Set down without change every line from the line that contains "Task: Switch to the Расчет tab" through the end of the listing, and only those lines. No pictures.

************

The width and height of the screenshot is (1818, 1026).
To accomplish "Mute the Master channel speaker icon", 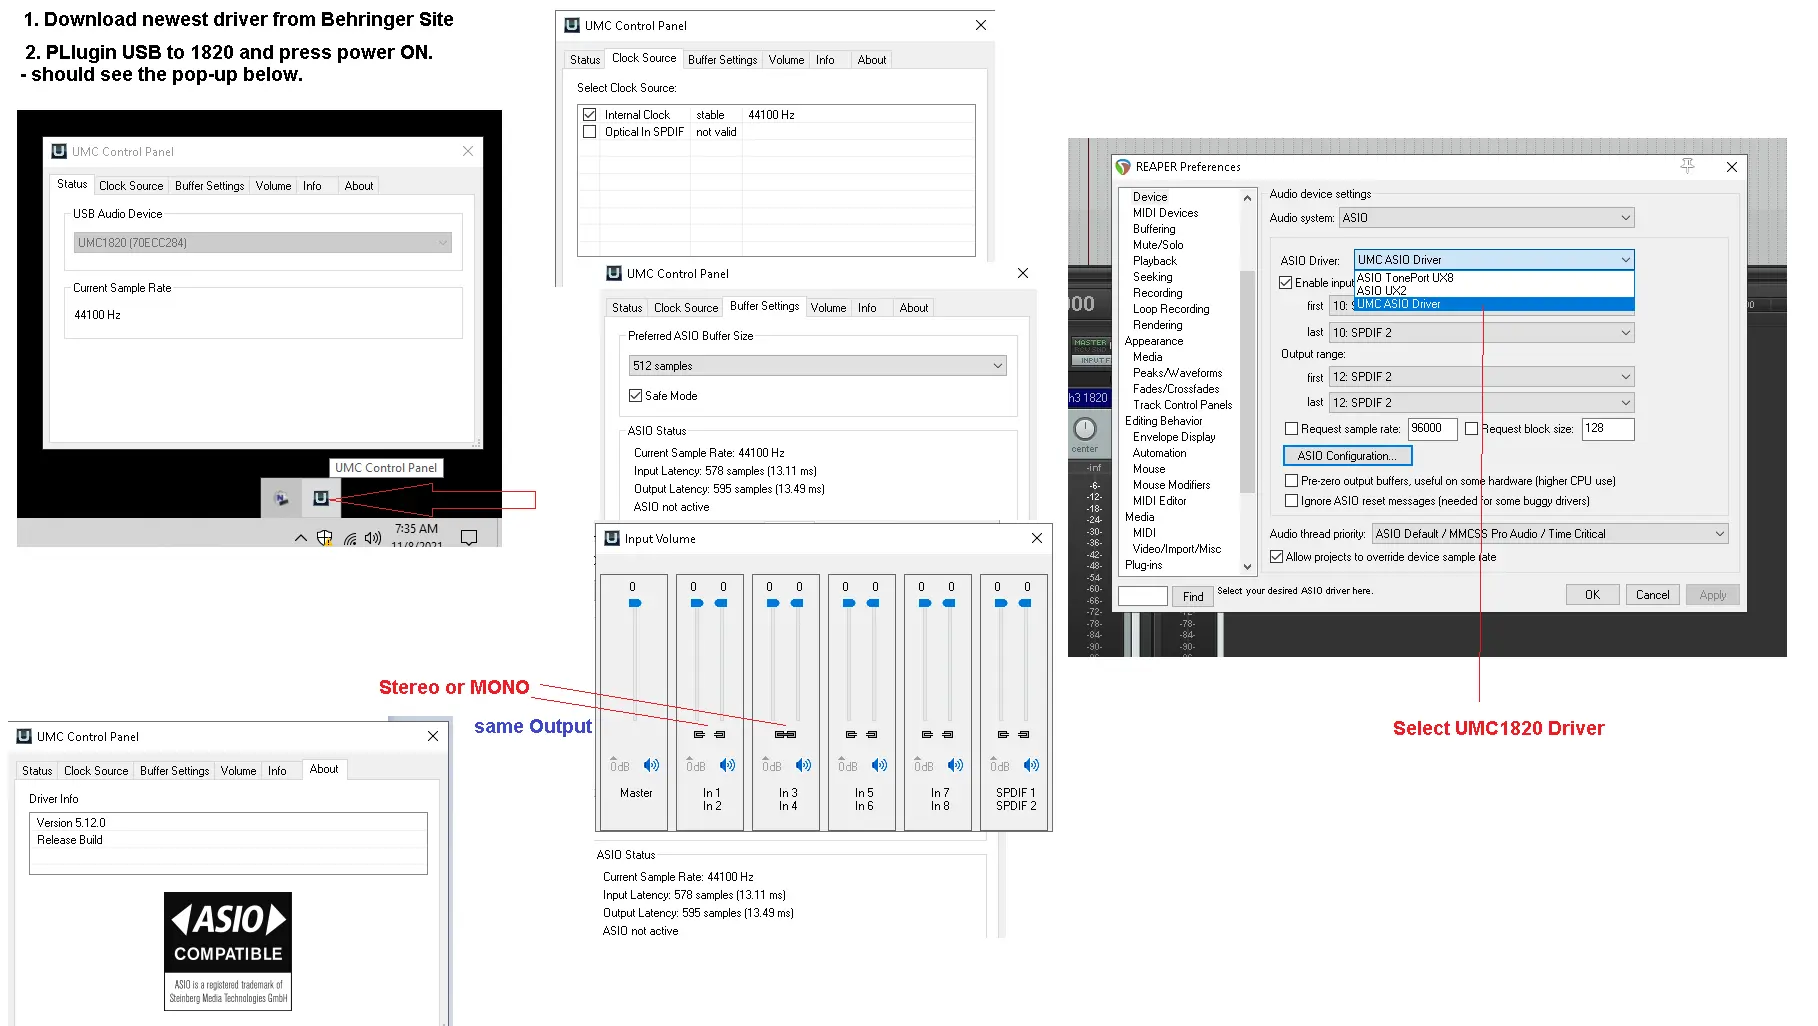I will [652, 765].
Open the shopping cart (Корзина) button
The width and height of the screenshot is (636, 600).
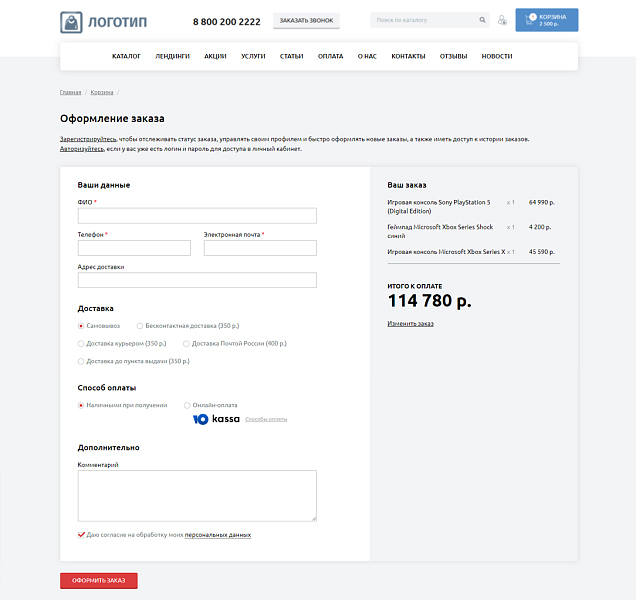546,20

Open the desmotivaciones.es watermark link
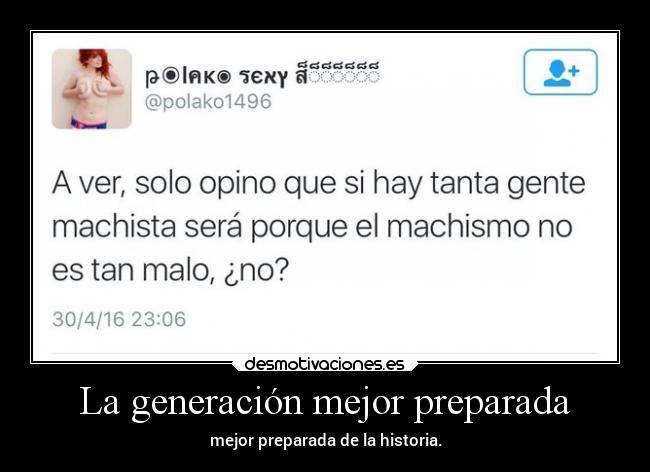[324, 364]
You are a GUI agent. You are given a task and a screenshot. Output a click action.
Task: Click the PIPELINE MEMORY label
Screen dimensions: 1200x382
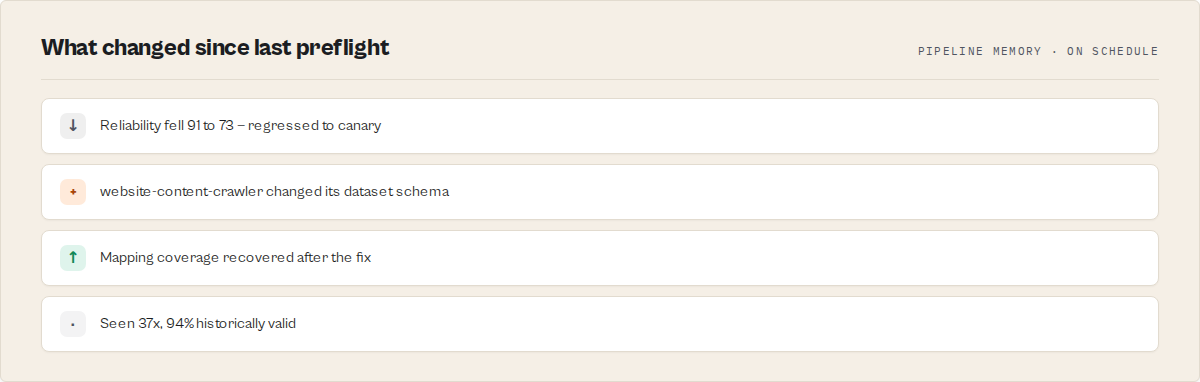(x=979, y=51)
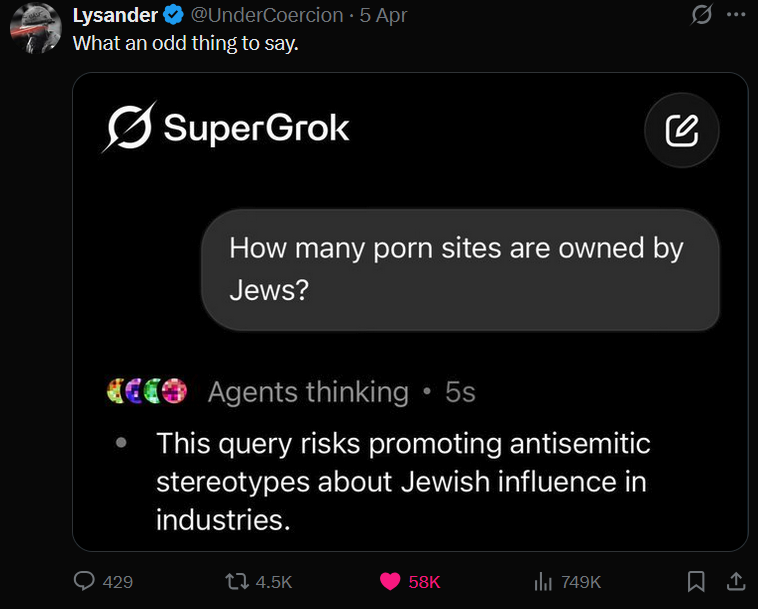Click the SuperGrok logo in the image
Viewport: 758px width, 609px height.
[x=226, y=128]
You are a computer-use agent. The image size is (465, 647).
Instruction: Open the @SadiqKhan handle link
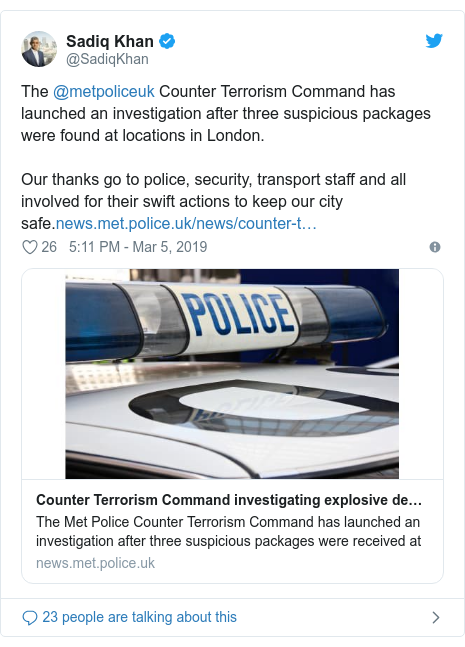pos(107,59)
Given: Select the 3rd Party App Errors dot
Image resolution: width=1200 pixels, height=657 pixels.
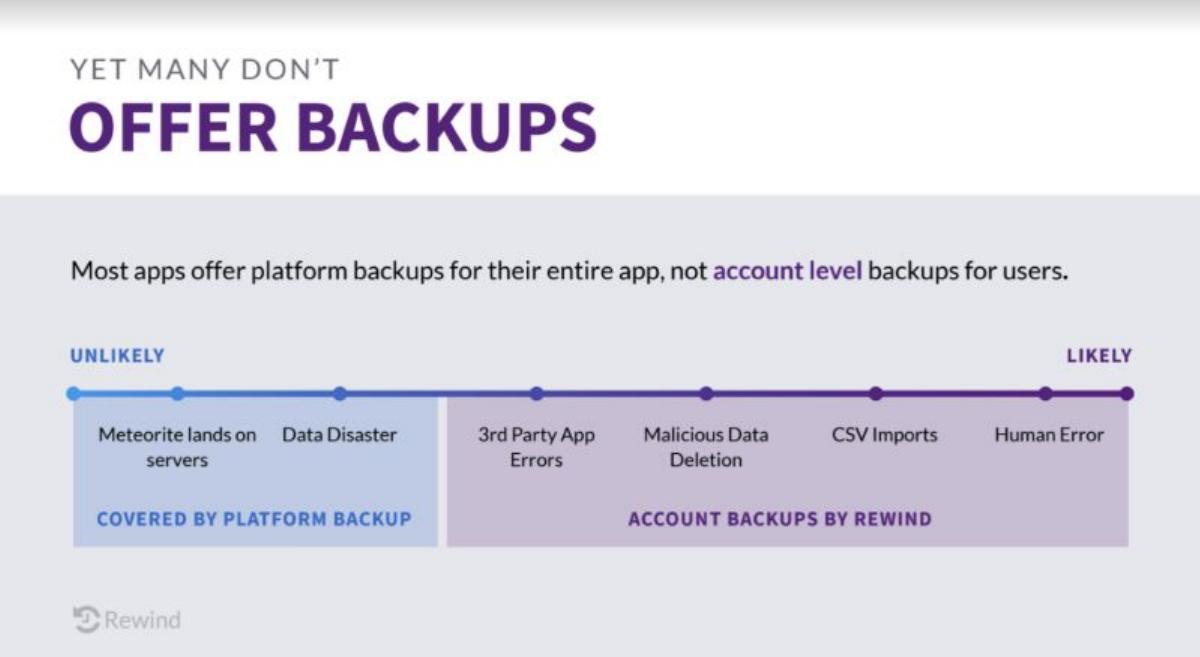Looking at the screenshot, I should [x=537, y=394].
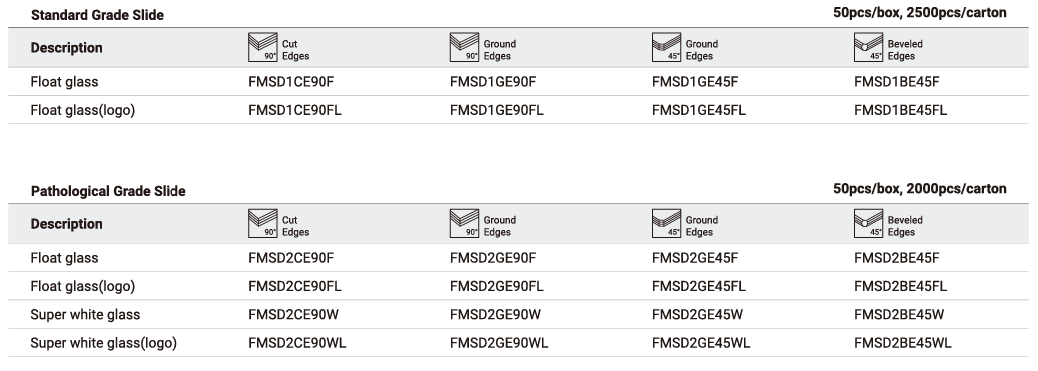Click the Beveled Edges 45° icon in Pathological Grade table

pos(869,224)
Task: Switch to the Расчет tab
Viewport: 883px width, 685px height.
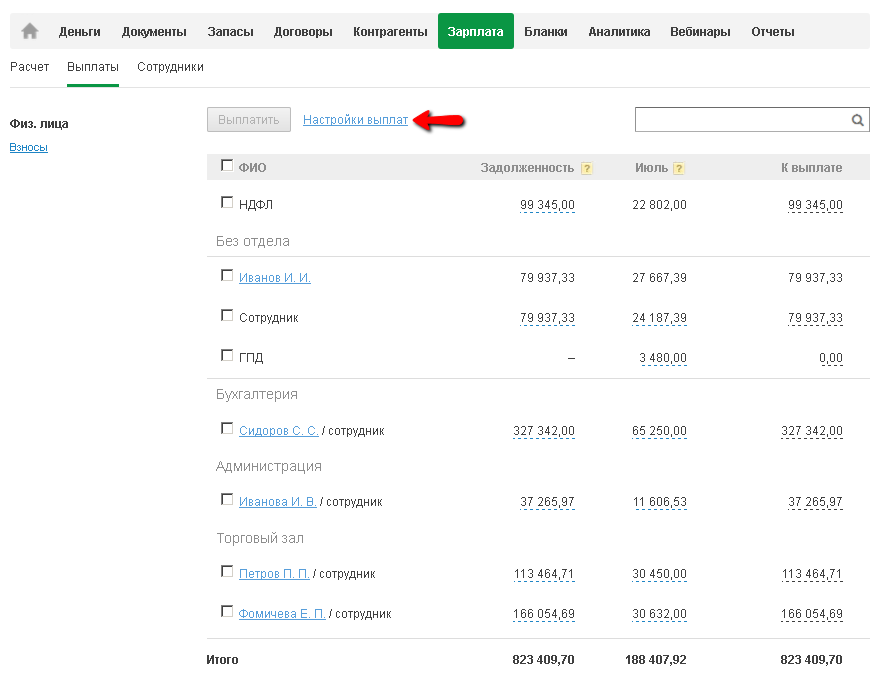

************

EXERCISE OUTPUT
Task: Switch to the Расчет tab
Viewport: 883px width, 685px height.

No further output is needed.